An introduction to Sphinx and Read the Docs for Technical Writers¶
Please send any feedback you have to me about this article! I’d love to help expand and explain it better if possible.
Treating documentation as code is becoming a major theme in the software industry. This is coming from both sides, with developers starting to treat documentation as a priority alongside tests and code, and writers seeing a lot of value in integrating more into the development process. This marrying of cultures isn’t simple, but having the proper tools for the job makes both sides happy with the process and the results that get produced.
A lot of developer tools don’t work well for writers. Sphinx and Read the Docs are unique in this ecosystem, in that they have powerful features that both writers and developers want, in one convenient package.
Overview of the Ecosystem¶
Read the Docs is the largest open source documentation hosting site in the world. Open Source in this context means both that the code is open source, and the documentation hosted is for open source software. It is a developer focused platform, but it has most of the features that technical writers have come to expect in a tool as well. This blending of worlds makes it the best suited platform for teams that want both writers and developers contributing to product and API documentation.
Read the Docs is best thought of as a continuous documentation platform for Sphinx. Continuous documentation is analogous to continuous integration of code, which runs the tests on each commit.
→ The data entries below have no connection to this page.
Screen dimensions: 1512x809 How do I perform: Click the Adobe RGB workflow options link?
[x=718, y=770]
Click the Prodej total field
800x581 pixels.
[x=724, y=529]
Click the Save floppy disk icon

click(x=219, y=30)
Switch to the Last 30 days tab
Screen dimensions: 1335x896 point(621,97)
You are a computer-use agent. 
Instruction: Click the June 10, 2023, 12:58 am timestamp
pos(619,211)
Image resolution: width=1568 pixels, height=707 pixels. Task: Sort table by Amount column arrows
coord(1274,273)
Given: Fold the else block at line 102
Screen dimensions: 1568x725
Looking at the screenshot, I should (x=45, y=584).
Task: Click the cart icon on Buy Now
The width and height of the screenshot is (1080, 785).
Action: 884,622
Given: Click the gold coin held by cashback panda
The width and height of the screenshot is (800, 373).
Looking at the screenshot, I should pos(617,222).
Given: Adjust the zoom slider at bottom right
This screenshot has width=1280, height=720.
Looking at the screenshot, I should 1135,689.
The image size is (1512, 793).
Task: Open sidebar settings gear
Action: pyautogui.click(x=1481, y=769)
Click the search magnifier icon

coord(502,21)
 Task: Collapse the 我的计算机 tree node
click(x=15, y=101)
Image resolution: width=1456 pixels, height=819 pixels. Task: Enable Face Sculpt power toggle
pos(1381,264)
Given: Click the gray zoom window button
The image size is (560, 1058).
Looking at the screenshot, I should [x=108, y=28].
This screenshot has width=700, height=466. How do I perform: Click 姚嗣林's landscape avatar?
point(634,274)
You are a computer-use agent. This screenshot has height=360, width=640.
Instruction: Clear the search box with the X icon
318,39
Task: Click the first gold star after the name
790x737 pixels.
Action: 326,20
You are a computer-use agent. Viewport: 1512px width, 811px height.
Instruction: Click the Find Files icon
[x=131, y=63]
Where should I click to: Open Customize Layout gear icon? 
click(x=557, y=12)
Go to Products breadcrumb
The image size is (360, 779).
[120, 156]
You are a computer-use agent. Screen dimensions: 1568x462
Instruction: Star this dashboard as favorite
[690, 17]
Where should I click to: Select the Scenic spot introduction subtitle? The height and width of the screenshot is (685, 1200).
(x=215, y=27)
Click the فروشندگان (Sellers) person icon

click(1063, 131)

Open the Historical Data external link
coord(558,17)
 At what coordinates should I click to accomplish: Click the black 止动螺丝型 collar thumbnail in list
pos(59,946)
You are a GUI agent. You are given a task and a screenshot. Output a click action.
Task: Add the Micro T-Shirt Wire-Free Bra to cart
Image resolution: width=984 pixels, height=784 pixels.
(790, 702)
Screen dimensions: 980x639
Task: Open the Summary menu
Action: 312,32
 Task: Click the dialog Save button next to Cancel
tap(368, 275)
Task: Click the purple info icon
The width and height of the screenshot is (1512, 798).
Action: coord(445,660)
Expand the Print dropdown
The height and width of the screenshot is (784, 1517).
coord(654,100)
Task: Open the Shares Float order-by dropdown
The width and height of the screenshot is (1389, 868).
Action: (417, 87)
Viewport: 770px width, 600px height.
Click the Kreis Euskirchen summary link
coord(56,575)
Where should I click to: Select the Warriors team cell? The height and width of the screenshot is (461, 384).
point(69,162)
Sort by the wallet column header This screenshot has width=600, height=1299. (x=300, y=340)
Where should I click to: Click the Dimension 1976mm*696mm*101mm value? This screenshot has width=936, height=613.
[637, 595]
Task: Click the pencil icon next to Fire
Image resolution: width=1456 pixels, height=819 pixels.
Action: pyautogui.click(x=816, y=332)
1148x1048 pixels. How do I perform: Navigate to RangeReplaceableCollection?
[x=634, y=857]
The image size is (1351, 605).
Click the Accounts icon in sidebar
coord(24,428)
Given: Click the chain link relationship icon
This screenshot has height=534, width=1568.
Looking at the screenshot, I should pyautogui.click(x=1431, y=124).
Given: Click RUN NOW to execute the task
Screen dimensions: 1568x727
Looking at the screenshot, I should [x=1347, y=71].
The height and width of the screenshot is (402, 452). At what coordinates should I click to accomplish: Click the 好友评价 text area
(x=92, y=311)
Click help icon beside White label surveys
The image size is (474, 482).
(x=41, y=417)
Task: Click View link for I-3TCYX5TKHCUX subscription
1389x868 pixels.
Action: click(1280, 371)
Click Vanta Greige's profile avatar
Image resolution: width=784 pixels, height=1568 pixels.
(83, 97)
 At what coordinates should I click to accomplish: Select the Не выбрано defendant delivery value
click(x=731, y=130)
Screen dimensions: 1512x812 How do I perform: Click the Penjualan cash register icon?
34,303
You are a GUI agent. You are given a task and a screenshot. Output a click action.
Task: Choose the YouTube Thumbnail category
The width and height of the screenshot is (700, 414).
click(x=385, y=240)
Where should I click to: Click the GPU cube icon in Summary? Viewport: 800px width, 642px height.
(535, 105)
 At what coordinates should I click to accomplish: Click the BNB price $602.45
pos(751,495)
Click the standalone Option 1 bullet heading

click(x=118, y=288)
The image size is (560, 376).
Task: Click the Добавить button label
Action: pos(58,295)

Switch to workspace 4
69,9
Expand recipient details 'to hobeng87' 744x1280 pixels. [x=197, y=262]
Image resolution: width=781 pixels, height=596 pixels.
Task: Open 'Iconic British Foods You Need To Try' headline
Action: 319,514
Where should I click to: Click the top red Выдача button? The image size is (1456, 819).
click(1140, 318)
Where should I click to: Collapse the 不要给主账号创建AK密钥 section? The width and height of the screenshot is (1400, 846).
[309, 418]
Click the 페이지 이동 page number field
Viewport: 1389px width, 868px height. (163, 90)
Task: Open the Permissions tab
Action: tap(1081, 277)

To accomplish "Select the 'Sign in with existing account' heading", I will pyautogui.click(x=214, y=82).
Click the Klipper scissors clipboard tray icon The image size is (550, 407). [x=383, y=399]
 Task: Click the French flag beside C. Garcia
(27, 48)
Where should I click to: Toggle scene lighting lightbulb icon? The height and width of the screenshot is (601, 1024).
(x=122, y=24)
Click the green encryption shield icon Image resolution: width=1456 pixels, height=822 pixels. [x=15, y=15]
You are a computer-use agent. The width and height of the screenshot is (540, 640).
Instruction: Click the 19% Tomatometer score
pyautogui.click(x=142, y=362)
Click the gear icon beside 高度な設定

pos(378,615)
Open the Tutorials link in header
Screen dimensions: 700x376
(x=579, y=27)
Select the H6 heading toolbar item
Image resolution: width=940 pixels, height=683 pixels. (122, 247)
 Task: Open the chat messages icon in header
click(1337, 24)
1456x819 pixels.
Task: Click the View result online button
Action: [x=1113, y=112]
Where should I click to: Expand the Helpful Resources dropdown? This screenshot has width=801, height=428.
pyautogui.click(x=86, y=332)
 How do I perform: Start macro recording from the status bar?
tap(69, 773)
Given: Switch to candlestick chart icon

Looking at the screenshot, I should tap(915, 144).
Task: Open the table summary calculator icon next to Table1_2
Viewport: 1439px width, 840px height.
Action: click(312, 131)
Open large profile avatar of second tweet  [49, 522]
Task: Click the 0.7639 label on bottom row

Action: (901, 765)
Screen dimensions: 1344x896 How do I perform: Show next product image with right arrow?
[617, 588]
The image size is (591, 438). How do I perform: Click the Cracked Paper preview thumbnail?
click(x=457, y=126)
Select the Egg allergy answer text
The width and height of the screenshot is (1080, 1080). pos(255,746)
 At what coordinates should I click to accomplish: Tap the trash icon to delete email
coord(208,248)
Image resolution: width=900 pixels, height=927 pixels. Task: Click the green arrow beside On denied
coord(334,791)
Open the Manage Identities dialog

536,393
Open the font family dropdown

In practice it means that your documentation is built, tested, and updated on every commit.
Sphinx provides a documentation generator that is best-in-class for software docs. Sphinx documents are written in the reStructuredText markup language. reStructuredText is similar to Markdown, but much more powerful, as you’ll see in this article. Read the Docs provides a hosting platform for Sphinx, running a build on each commit of your repository.
As a writer who uses Sphinx, your day to day is writing reStructuredText in plain text files. You then build your documentation by running Sphinx on the command line. Generally it’s easiest to output HTML for local writing and testing, and then you can let Read the Docs generate PDF’s and other formats.
This article provides an overview of the features of Sphinx and Read the Docs, and enables you to evaluate them for use in your organization.
Introduction to Sphinx¶
Sphinx is the documentation tool of choice for the Python language community, and increasingly also for other programming languages and tools. It was originally created in 2008 to document the Python language itself.
Over the past eight years, it has turned into a robust and mature solution for software documentation. It includes a number of features that writers expect, such as:
- Single Source Publishing
- Output HTML, PDF, ePub, and more
- Content reuse through includes
- Conditional includes based on content type and tags
- Multiple mature HTML themes that provide great user experience on mobile and desktop
- Referencing across pages, documents, and projects
- Index and Glossary support
- Internationalization support
It also has practical and powerful tools for documenting software specifically, including:
- Semantic referencing of software concepts, including classes, functions, programs, variables, etc.
- Including code comments in documentation output for many programming languages
- Tools for documenting HTTP APIs
- Extensions with the Python language
- A vast array of third party extensions providing powerful new roles and directives
This article isn’t large enough to cover all of the power packed into this tool. But I hope to show enough to pique reader interest so that you can try these tools out and research their capacity for yourself.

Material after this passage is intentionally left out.